В начале сорок третьего вышел указ, по которому, если заключенный вышел на работу обут, одет и накормлен по нормам, а на объекте отказался от работы, то по заявлению бригадира составлялся акт об отказе от работы, акт подписывали прораб, начальник конвоя и заключенного расстреливали прямо на объекте. Я чуть не попал под действие этого указа. История началась с того, что однажды ночью я подслушал разговор бригадира Григорьева со своим помощником. Из разговора я понял, что бригадир присваивал наш хлеб, отрезал от нескольких паек куски граммов по 200. Утром, когда началась раздача хлеба, я объявил всей бригаде, что от нескольких паек бригадир отрезал по 200 граммов и забрал себе. Вся бригада возмутилась, тут же произвели обыск в бригадном закутке, нашли ворованный хлеб, отняли и отдали тем, кому хлеб принадлежал. Бригадиру тогда

 

- 156 -

набили морду, а помощника предупредили, чтобы он не подходил к раздаче пищи. Бригадир затаил на меня зло и решил отомстить.

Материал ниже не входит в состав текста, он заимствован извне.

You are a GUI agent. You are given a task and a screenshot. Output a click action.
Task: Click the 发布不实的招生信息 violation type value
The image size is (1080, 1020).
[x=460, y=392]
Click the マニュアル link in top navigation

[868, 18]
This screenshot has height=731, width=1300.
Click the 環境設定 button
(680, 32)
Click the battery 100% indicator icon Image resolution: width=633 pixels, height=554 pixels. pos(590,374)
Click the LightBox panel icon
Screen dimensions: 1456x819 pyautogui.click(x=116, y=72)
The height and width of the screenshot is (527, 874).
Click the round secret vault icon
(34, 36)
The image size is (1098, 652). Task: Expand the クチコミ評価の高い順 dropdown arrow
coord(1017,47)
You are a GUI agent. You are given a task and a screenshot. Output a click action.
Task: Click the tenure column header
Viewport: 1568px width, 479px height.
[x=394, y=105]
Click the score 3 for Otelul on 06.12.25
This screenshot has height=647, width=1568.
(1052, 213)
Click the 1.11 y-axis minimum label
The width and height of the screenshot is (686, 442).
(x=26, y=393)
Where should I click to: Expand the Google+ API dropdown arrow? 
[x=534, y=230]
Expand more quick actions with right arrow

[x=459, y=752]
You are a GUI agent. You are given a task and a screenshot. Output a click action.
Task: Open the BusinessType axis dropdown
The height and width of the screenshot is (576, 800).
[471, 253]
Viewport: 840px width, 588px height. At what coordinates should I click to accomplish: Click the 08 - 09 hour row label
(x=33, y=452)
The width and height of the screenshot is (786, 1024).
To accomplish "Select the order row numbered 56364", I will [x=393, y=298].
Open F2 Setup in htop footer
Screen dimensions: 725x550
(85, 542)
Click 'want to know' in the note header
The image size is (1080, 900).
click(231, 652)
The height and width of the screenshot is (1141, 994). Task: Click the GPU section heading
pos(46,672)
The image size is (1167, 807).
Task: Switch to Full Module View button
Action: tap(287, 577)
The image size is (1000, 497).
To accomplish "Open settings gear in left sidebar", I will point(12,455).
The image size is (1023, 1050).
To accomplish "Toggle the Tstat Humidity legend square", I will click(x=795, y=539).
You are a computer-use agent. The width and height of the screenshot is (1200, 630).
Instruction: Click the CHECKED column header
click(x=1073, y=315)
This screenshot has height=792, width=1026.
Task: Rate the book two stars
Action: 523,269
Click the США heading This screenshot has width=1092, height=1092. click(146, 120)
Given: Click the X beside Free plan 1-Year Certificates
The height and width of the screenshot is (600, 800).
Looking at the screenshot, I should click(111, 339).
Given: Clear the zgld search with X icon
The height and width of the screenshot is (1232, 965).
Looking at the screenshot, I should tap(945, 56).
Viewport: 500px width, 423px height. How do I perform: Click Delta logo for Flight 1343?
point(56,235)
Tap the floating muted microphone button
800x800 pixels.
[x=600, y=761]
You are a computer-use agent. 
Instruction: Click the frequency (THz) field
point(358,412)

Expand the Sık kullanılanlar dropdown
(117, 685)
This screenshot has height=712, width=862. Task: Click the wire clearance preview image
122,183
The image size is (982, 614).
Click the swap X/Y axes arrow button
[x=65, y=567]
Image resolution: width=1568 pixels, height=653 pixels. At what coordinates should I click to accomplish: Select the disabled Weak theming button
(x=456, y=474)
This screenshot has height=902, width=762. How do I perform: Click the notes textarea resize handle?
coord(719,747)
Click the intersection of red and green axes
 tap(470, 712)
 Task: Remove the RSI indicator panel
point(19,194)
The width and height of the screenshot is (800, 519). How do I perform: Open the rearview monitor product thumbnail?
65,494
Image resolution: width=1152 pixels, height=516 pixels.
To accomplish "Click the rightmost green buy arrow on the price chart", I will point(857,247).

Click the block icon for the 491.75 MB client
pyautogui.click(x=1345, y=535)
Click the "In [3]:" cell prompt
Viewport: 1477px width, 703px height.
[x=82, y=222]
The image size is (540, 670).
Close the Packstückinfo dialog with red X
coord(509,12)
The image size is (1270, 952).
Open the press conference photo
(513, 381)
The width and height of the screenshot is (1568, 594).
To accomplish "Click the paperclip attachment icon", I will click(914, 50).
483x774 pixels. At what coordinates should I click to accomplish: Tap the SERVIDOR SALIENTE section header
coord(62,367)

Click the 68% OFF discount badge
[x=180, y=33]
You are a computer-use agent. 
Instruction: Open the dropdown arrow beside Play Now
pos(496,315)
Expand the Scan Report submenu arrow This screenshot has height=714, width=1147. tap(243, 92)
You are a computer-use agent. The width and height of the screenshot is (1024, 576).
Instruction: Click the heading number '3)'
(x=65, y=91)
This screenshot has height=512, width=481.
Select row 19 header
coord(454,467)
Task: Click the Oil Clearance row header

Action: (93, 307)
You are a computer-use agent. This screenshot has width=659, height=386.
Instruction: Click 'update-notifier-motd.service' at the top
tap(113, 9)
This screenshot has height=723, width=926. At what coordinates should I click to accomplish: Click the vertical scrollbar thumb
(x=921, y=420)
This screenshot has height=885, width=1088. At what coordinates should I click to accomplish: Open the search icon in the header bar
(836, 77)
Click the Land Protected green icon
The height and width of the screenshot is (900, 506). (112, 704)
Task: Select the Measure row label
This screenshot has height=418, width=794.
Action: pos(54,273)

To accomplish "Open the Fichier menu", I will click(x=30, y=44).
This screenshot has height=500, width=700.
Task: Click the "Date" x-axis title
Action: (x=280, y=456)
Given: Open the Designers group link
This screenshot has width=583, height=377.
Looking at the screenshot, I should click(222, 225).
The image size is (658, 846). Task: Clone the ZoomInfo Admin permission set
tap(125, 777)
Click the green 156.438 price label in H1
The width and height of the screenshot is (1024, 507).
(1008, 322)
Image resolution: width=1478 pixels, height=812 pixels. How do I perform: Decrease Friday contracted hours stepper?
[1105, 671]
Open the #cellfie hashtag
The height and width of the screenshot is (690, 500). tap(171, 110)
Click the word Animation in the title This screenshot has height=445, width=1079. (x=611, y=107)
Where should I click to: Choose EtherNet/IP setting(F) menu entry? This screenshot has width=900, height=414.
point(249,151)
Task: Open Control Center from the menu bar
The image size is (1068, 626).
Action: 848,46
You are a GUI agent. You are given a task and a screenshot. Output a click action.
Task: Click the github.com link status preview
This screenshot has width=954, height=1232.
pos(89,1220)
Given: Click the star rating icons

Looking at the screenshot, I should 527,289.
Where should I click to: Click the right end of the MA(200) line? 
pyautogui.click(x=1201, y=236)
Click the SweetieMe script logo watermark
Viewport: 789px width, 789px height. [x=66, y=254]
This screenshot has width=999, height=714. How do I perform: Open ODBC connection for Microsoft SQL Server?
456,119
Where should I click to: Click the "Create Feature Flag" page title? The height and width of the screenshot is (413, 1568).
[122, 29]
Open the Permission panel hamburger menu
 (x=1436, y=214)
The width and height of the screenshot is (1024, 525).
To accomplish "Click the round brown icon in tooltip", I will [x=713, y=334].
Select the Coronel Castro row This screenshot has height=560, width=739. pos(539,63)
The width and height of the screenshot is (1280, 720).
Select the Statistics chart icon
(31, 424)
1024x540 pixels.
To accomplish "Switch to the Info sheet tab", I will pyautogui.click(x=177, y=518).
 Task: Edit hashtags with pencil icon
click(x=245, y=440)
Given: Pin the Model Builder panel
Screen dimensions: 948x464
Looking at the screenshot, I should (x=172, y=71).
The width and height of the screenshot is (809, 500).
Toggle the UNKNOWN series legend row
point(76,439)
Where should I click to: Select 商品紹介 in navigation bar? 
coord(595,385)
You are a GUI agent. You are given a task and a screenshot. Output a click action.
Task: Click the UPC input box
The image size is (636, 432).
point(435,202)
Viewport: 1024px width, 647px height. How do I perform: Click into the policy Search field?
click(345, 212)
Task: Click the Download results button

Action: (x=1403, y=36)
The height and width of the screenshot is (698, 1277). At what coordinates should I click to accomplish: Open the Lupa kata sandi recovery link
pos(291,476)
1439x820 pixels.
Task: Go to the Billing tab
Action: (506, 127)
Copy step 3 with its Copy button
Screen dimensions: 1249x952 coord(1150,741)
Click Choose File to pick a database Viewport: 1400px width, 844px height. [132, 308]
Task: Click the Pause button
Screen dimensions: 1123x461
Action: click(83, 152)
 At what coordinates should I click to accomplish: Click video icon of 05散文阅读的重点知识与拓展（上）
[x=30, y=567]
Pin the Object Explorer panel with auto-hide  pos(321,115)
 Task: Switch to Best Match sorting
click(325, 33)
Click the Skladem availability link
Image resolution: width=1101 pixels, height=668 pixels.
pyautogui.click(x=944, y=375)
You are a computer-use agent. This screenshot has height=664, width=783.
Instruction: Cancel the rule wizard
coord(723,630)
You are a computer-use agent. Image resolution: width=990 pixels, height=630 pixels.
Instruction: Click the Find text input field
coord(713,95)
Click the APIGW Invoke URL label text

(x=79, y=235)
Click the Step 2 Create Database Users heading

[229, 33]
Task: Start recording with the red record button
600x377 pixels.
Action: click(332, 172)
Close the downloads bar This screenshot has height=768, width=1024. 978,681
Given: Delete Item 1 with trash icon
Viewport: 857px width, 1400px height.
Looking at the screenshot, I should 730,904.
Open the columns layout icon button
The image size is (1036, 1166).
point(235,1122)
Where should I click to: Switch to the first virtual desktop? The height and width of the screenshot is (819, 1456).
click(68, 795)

Дня через два я опять заболел: бил озноб, от боли раскалывалась голова. С трудом одевшись, я отправился в санчасть, но попасть на прием к врачу не успел. Прозвучал сигнал на развод, в санчасть ворвались пожарники и пинками погнали всех на улицу. А там началась обычная канитель: били, пересчитывали, опять били, потом погнали на работу. В группе опоздавших я кое-как доплелся до объекта и сразу же пошел к лекпому. Тот смерил мне температуру, она оказалась очень высокой. Лекпом не выпустил меня из санчасти, а уложил на топчан. Бригадир тем временем, разыскивая меня по всему объекту, решил, что я где-то прячусь от него. Григорьев сообщил об этом прорабу, а тот велел написать акт об отказе от работы. Начальник конвоя принял акт и порешил всех отказников расстрелять. Бригадир уже ликовал, что так ловко отомстил мне, но в этот момент начальнику конвоя позвонил лекпом и доложил, что в санчасти лежит больной, т.е. я, с очень высокой температурой, его надо немедленно отправить в стационар лагеря.

— Фамилия больного? — спросил начальник конвоя.

— Алин Данил Егорович.

— Алин? Ты не путаешь?

— Да, да, гражданин начальник.

— Бригадир Григорьев, а ну-ка, иди сюда! Ты что мне тут пудришь мозги, сволочь! — заорал начальник конвоя. — Да тебя надо снять с бригадиров! Ты не знаешь, что делается в твоей бригаде! Человек больной, а ты, стерва, пишешь акт об отказе! Вон отсюда, а то я тебя самого расстреляю вместе с остальными отказчиками. — Начальник конвоя позвонил в лагерь, чтобы немедленно выслали подводу на 406 объект. Сказал, а сам пошел расстреливать двух уголовников-отказчиков. Надо сказать, что тот страшный указ продержался недолго, его быстро отменили, но людей успели расстрелять достаточно.